Just a heads-up on a couple of free tools I found recently. First up is a Windows program called "BestPractice" Here's what it says on the website:

"BestPractice is a musician's practice tool, to slow down or speed up music, either from an MP3 file or directly from a CD. Ordinarily the sound is distorted when slowed down or sped up - you get the effect like when playing a 33 rpm record on 45 rpm speed (remember the Chipmunks?). BestPractice tries to correct this, so you can slow down and speed up music, while keeping the original pitch. It is also possible to change the pitch of the music without affecting its tempo. Play along with for instance Eb tuned guitars without retuning your own, or slow down that high-speed guitar solo on a CD that you like to learn."

I know there are paid programs you can use for this but the fact that this is free and does, or probably does, most of what the paid ones cost is pretty impressive. I've been using it for about a week and I don't hear any artifacts either slowing down or speeding up the music. You can also change the pitch without affecting the speed. There's even a "Karaoke" mode which eliminates all or most of the lead vocals so you can hear the backing more clearly. Needless to say you can have a lot of fun with this. Imagine turning Celine Dion into a baritone and speeding up her song "My Heart Will Go On" to 3 or 4 times the speed? 
The website's here: BestPractice, an open-source audio time-stretching tool for Windows


This second one can be used on any OS as it's a website.

Fretboard Note Finder

Displays the notes of a Chord or Scale in every position on the fretboard.
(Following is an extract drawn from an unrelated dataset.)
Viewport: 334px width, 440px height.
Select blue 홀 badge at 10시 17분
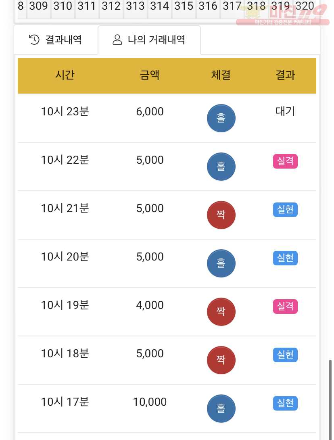click(x=221, y=409)
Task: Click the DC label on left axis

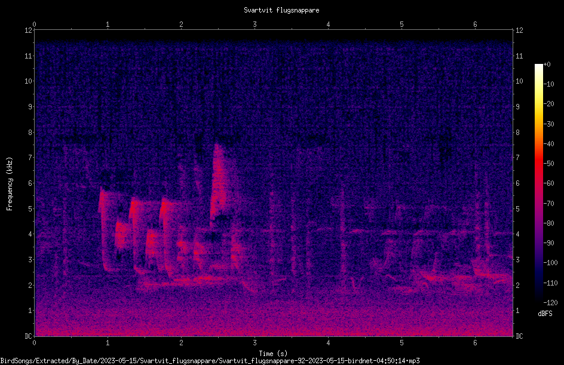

This started off as an Android app but the developer has turned it into a web page. You pick the root note, and the chord/scale type, and the notes are shown on the fret board. There's an extra option to change the open notes of the guitar. Click the button, and change the tuning to anything you want.

Here's the website: Find Notes On Fretboard - by Lespauled

Hope these help out.


----------